De son côté, Ready Player Me, studio de conception d’avatars interopérables entre les différents mondes virtuels, permet aux « développeurs qui utilisent notre plateforme d’intégrer des attributs, comme des béquilles ou des fauteuils roulants, par exemple », explique Daniel Marcinkowski, responsable marketing des contenus. Le studio veut désormais aller plus loin. Il travaille actuellement à de « nouvelles fonctionnalités pour améliorer la prise en compte de l’âge, des traits du visage, et la possibilité de modifier les formes et la taille du corps de l’avatar », poursuit-il.

D’autres projets plus pérennes se structurent, comme le NFTY Collective. « Avec plus d’un milliard de personnes handicapées dans le monde – dont souvent des handicaps qui ne sont pas visibles – il est primordial de favoriser l’inclusion, explique l’américaine Giselle Mota, qui a lancé le collectif cette année. Il a créé une douzaine d’avatars inclusifs, dans un projet baptisé « unhidden collection ». Un partenariat a été passé avec Wanderland cet été pour pouvoir les déployer. « L’objectif est de collaborer avec des fournisseurs de plateformes et de technologies pour étendre l’utilisation de ces personnages à travers des jeux, des NFT, des filtres, etc. L’idée est de permettre aux personnes en situation de handicap de choisir un avatar à leur effigie, qui reflète leur véritable identité physique si elles le souhaitent », souligne-t-elle.

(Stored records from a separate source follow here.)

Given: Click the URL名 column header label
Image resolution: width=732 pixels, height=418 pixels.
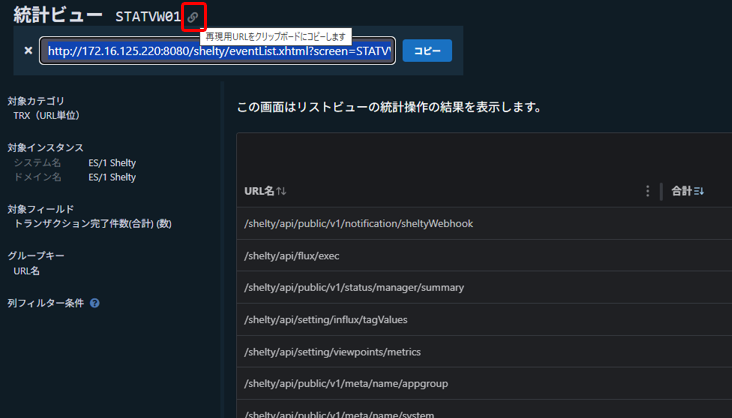Looking at the screenshot, I should click(x=259, y=191).
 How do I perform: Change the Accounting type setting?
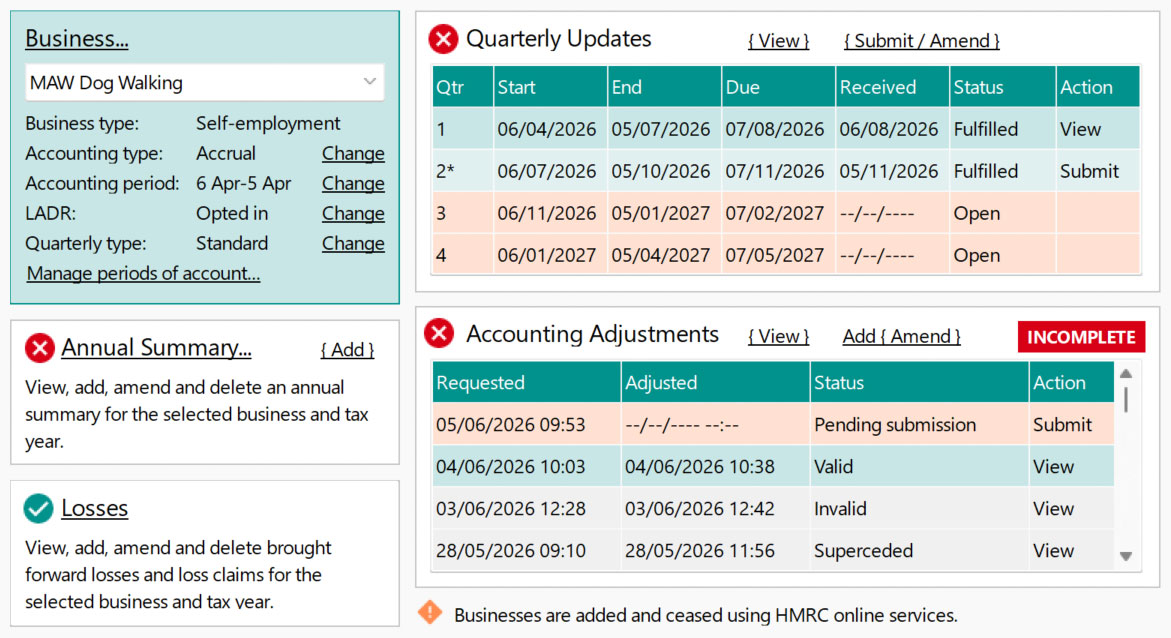click(x=352, y=154)
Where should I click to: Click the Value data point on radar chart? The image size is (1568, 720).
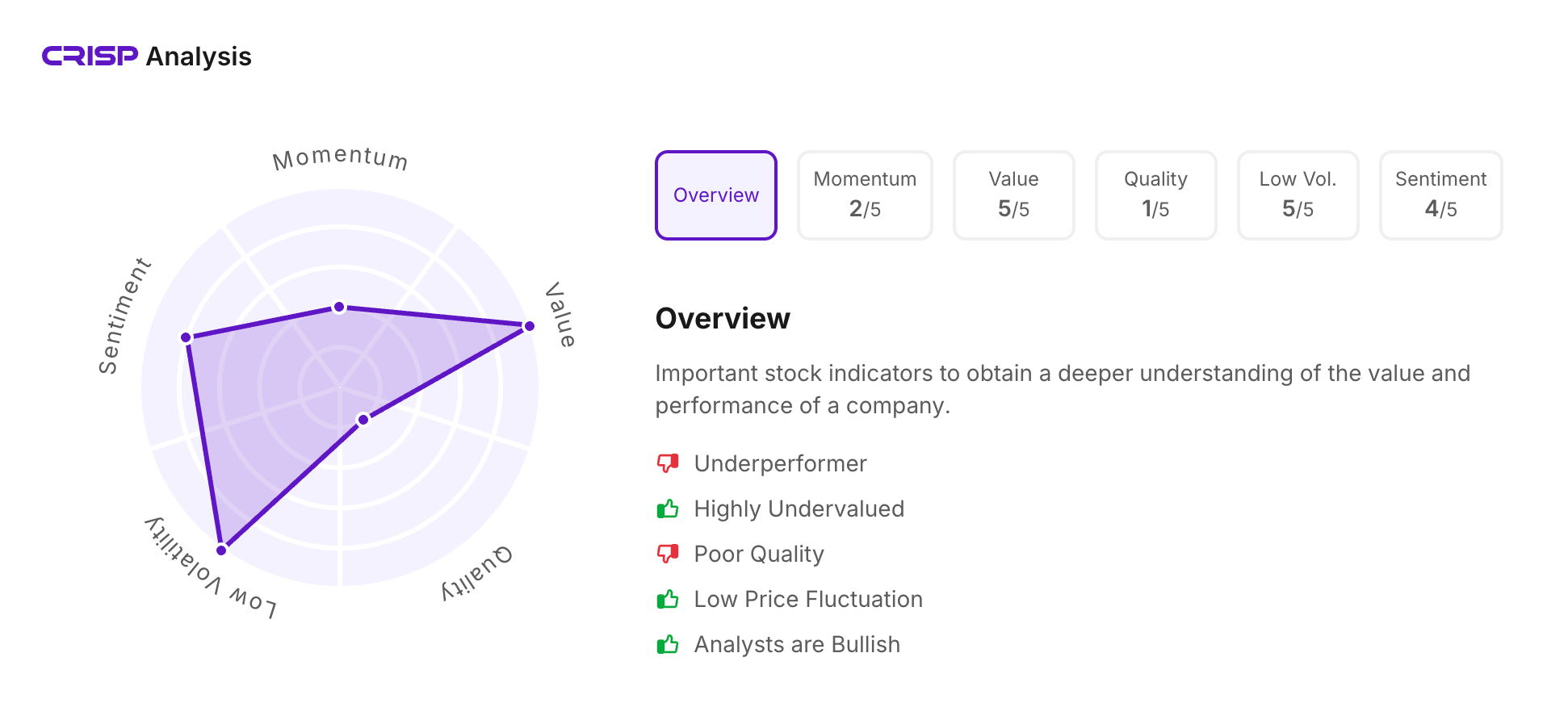(529, 326)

Diversifier les équipes de production

Car la représentation virtuelle est toute aussi importante que le réel, estime Maude Bonenfant. De la même façon que la diversité des émojis a été plébiscitée par les internautes avec l’évolution des réseaux sociaux, celle des avatars doit être intégrée. « Bien souvent, les personnes non joueuses ne mesurent pas pleinement les expériences vécues à travers un avatar. Celui-ci est une construction identitaire, par laquelle nous pouvons vivre des expériences basées sur les mêmes dynamiques sociales que celles du monde réel : développer un sentiment d’appartenance à une communauté, obtenir une reconnaissance sociale… énumère la professeure. A cela s’ajoute des critères propres aux mondes virtuels. Par exemple, il est possible de créer de nouveaux liens sociaux sans a priori. Dans le métavers, il n’y a pas de classe sociale, de genre ou encore d’origine ethnique. Cela peut donc enrichir la vie sociale de l’individu. »

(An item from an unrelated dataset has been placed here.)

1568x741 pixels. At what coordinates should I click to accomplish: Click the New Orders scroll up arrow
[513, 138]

Au-delà des déclarations de bonnes intentions, comment rendre en pratique le métavers plus inclusif ? « Les espaces physiques et les technologies ont souvent tardé à prendre en compte les personnes avec des déficiences – et aujourd’hui encore, l’accessibilité reste un défi malgré la présence de normes et de lois visant à garantir le contraire, souligne Giselle Mota. Il est important que les mondes virtuels soient conçus avec et par des personnes en situation en handicaps – et pas seulement « pour eux ». Un métavers plus inclusif passera par « une diversification des équipes de production. Dès lors que des femmes, des minorités sexuelles ou des personnes avec des déficiences sont intégrées, alors leurs réalités sont naturellement prises en compte dans les projets », abonde Maude Bonenfant. ll y a du pixel sur la planche.